New PYMNTS data reveals that close to half (46%) of U.S. consumers are engaging in healthcare both in-person and via digital means, bringing healthcare firmly into the omnichannel trend that’s already reshaped retailing and is promising the same for a reforming healthcare system.
It’s a shift that makes sense from the consumer-patient perspective, as well as that of the healthcare provider, whose practice is much changed after two-plus years of pandemic walked right into runaway inflation without taking a breath.
As healthcare delivery and payments move to embrace an omnichannel model, that level of connectedness promises to revolutionize the consumer-patient journey with an end-to-end experience that’s easier on consumers’ mind-body health and their financial wellness.
Speaking with PYMNTS’ Karen Webster on aspects of digital experience in healthcare, Shannon Burke, senior vice president and general manager of health systems at Synchrony, said, “What omni brings — and in retail, we’re so much further ahead — is that next step up. That next step is a big step, which is how do you make [systems] work seamlessly together to provide a single patient experience?”
Paying for healthcare was historically treated as an afterthought, she said, and the emergence of highly-interconnected omnichannel healthcare brings it all together into a single flow.
See also: The Connected Economy™: Omnichannel Healthcare Takes Center Stage
“That clinical and financial journey, starting at the beginning, needs to be woven together. It can no longer be a separate journey,” she said. “It’s that philosophical understanding that payment is as important to the patient, and patients will make decisions on their payment experience the same way they do their clinical.”
Doing this necessitates new tools and solutions for the practice that invite engagement from the consumer-patient, be it checking into an online patient portal or doing a telehealth visit. That’s what platforms like Synchrony are doing on the payments side, which now must be harmonized with the other tools and touch points along a connected patient journey.
‘No Surprises’ Means Just That
Burke is a proponent of discussing medical costs with patient-consumers upfront as part of the overall treatment planning process, as she and Webster agreed it’s the unexpected medical bill that hammers the heart rate.
“When you think about the whole financial journey and the whole clinical journey, it’s many conversations.
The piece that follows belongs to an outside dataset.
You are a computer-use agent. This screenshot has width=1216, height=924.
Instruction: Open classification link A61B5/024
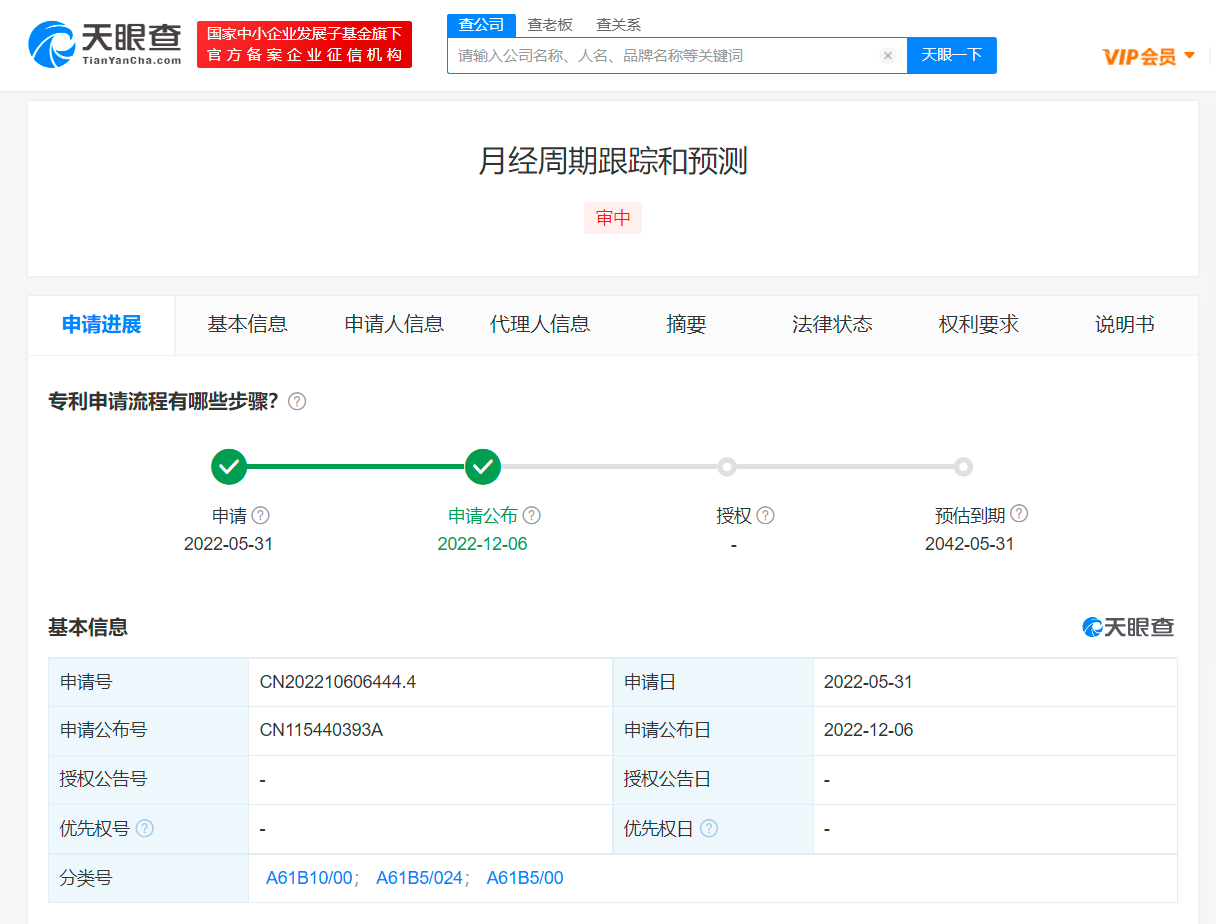(419, 878)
It’s a process,” she said. “Part of the scariness is embedded in the surprise factor at the end. You might know it’s big, but you don’t know how big it was. That’s a challenge for us in healthcare.
“Both clinical and financial workers have to find a way to have those conversations early. We don’t want it to impede their getting care, but the good news is that there’s a whole spectrum of ways to pay in health systems.”
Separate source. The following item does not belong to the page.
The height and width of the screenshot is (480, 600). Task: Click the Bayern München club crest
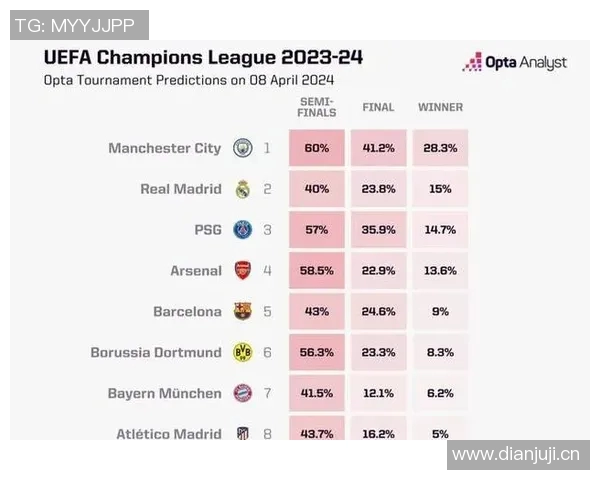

For consumers who qualify, there are tools like the CareCredit card, which functions much like a regular credit card with an open to buy established by one’s credit standing — but only for use in paying for medical treatments.
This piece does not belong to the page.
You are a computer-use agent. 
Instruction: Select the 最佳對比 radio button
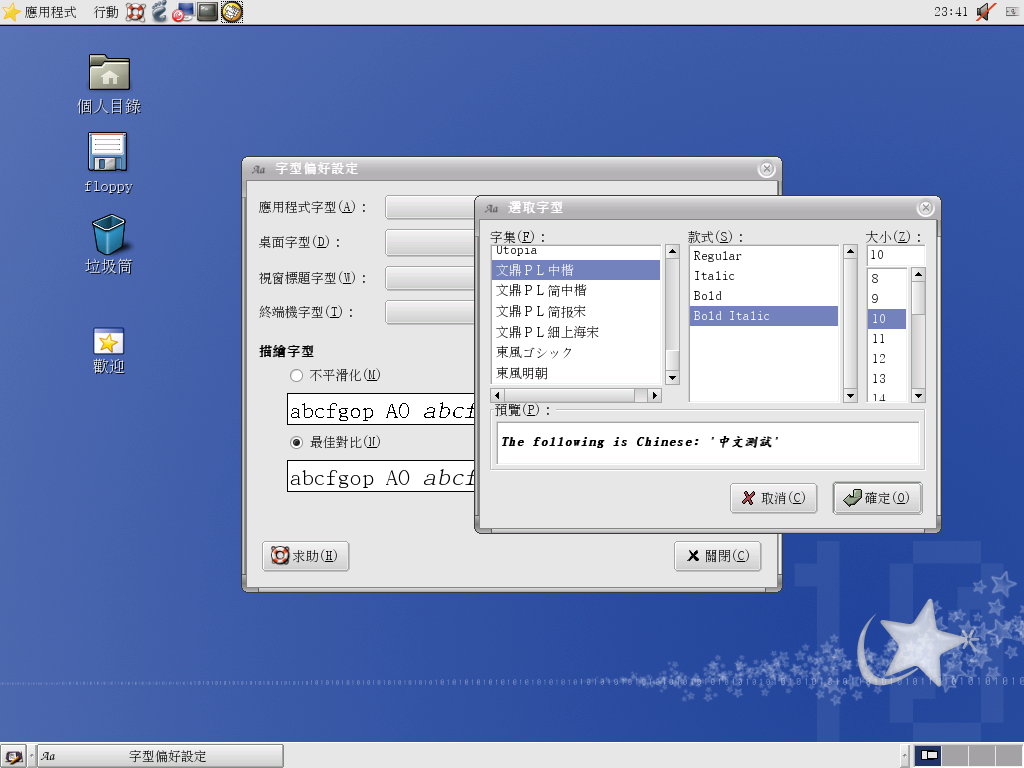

Burke noted that healthcare financing mechanisms exist, like financial assistance programs and payment plans commonly offered by health systems. The key is “No Surprises” in medical bills, like the act says, but that better payment experience is just now coming to the fore.
Read more: Healthcare Financing Gains Broader Acceptance With Patients, Providers
Keeping costs down and improving the patient journey are where digital innovations like telehealth found their prime use cases through the pandemic, and now it’s serving a different function than the contactless doctor visits that made it a COVID-era sensation.
“Enabling self-service or remote service in any way, we 100% support. And just from a health equity standpoint, I think our statistic is that 41% of people living paycheck to paycheck have utilized or will utilize telehealth,” she said. “But the point is that telehealth has a huge access impact, not only in rural communities, but it also offers the ability to do it cheaper.”
Saying that telehealth offers benefits to providers and patients alike, she said again, the question is how to bring telehealth into a seamless journey from first contact to final payment.
Realizing Interoperability
As health systems approach their transformation, configuring tech stacks to support digital patient experiences and accept payments is easily at the top of the must-have list.
Burke observed that many systems are an agglomeration of acquisitions, organic growth, mergers and the like. It’s a disconnected “heterogeneous quilt of technology,” she said.
This is where work needs to be done eradicating duplicate paperwork — or dropping paper entirely — encouraging patients to use platform tools and take control of their care.
Saying that systems procurement in the sector has gone from best-in-breed to best for the job over that past decade, Burke said, “The good news is that there’s a lot of interoperability work that’s being done between systems and the industry has been working on it for many, many years. They’re trying to get to these single approaches or interoperability approaches that allow us to then provide that experience to you and me as patients.”
That’s a sunny view of a future that hasn’t quite arrived yet, with medical payments and collections still presenting major problems for health systems and practices.
She noted that 90% of healthcare collections today are handled by third parties, and the remaining 10% “was an afterthought” — until it started growing. Now it’s on the radar, “and since that’s growing and since [we are] paying more, we want a better experience,” she said.
That’s the expectation now, and healthcare providers must rise to meet it. Consumers want digital healthcare to act like digital shopping, and that’s the phase we’re entering now.
“We don’t separate out our retail lives from healthcare lives,” Burke said. “We’re well trained to go online for the most part to pay our bills.”